How to rescan the SCSI bus to add or remove a SCSI device without rebooting the computer

Solution Verified - Updated

Environment

  • Red Hat Enterprise Linux 5.0 or above
    • SCSI devices over a Fibre Channel or iSCSI transport

Technical support for online storage reconfiguration is provided on Red Hat Enterprise Linux 5 and above. Limited tools for hot adding and removing storage are present in previous releases of Red Hat Enterprise Linux, however, they cannot be guaranteed to work correctly in all configurations.  Red Hat Enterprise Linux 5 includes many enhancements to udev, the low level device drivers, SCSI midlayer, and device-mapper multipath, which enables comprehensive support for online storage reconfiguration.

This article, and:

...currently cover the FC and iSCSI transports.

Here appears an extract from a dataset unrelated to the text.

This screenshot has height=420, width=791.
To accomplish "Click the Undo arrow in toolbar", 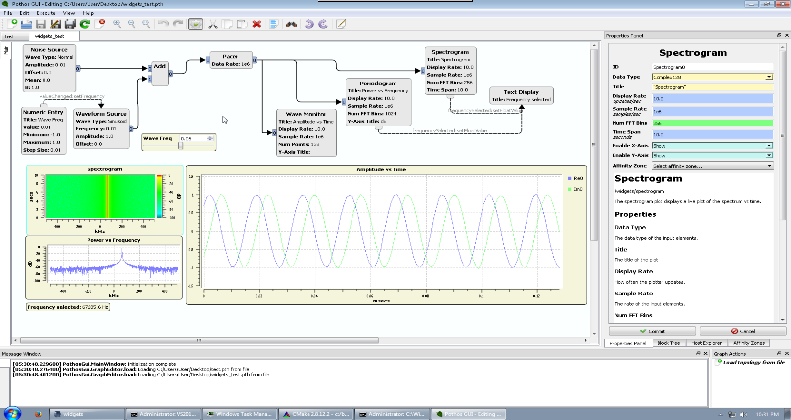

Future versions of this documentation will cover other SCSI transports, such as SAS and FCoE.

Hewlett-Packard Smart Array controllers that use the cciss driver provide a different interface for manipulating its devices. This is because the cciss driver is a block driver, not a scsi driver and its disks are not SCSI devices. Users of this hardware can see How do I rescan an HP Smart Array for new devices without rebooting? for additional information.

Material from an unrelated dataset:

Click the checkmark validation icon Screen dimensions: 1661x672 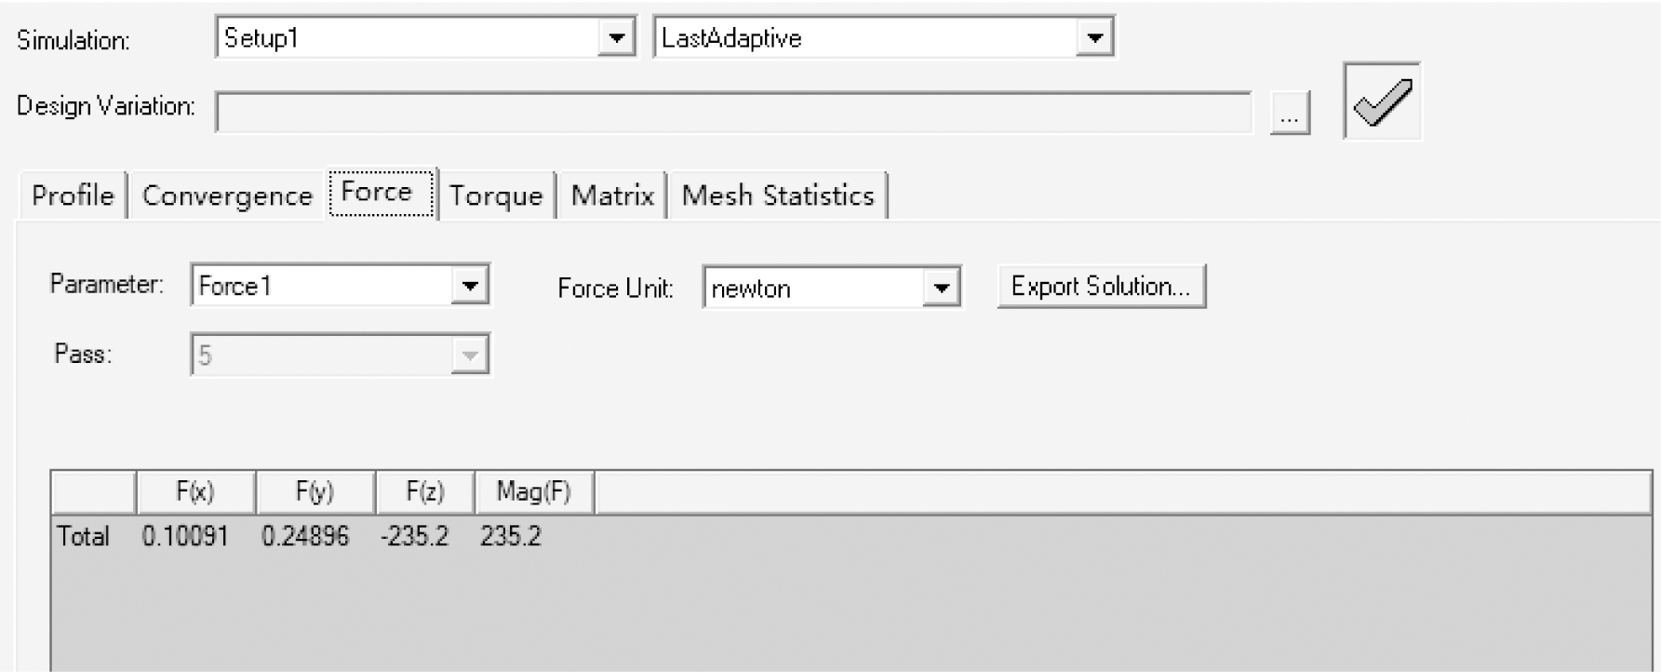point(1382,101)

The procedures below also apply to hypervisors (i.e. "dom0" in Red Hat Enterprise Linux 5 virtualization), but the procedures are different for dynamically altering the storage of running virtual guests. For more information about adding storage to virtual guests, see the Virtualization Guide for additional information.

Issue

  • What is recommended procedure for removing a disk from the system?
  • I need to remove a disk on a running system, what are the required steps to do so to prevent needing a reboot
  • Is it possible to add or remove a SCSI device without rebooting a running system?
  • Can you scan a SCSI bus for new or missing SCSI devices without rebooting?
  • How can I make newly connected SCSI storage devices available without rebooting?
  • What is the Linux equivalent to the Solaris command devfsadm to add or remove storage devices?
  • I am trying to add a LUN to a live system but it is not recognized
  • I am trying to add a tape drive to a live system but it is not recognized
  • I am trying to add a disk drive to a live system but it is not recognized
  • How can I force a rescan of my SAN to find newly associated LUNs?
  • What to do if a newly allocated LUN on my SAN is not available?
  • Unable to probe for a newly allocated LUN
  • Some nodes can't see my new storage device, how can I make it available?
  • After SAN maintenance activity, not all devices returned - devices in multipath missing or remain in failed state.
  • After SAN failover testing completed, not all devices returned to running state as expected - devices in multipath missing or remain in failed state.
  • What is the best way to remove a SCSI disk from the system
  • What is recommended procedure for removing a disk from the system

Resolution

Yes, as of Red Hat Enterprise Linux 5.0, it is possible to make changes to the SCSI I/O subsystem without rebooting. There are a number of methods that can be used to accomplish this. Some perform changes explicitly, one device at a time, or one bus at a time. Others are potentially more disruptive, causing bus resets, or potentially causing a large number of configuration changes at the same time. If the less-disruptive methods are used, then it is not necessary to pause I/O while the change is being made. If one of the more disruptive methods are used then, as a precaution, it is necessary to pause I/O on each of the SCSI buses that are involved in the change.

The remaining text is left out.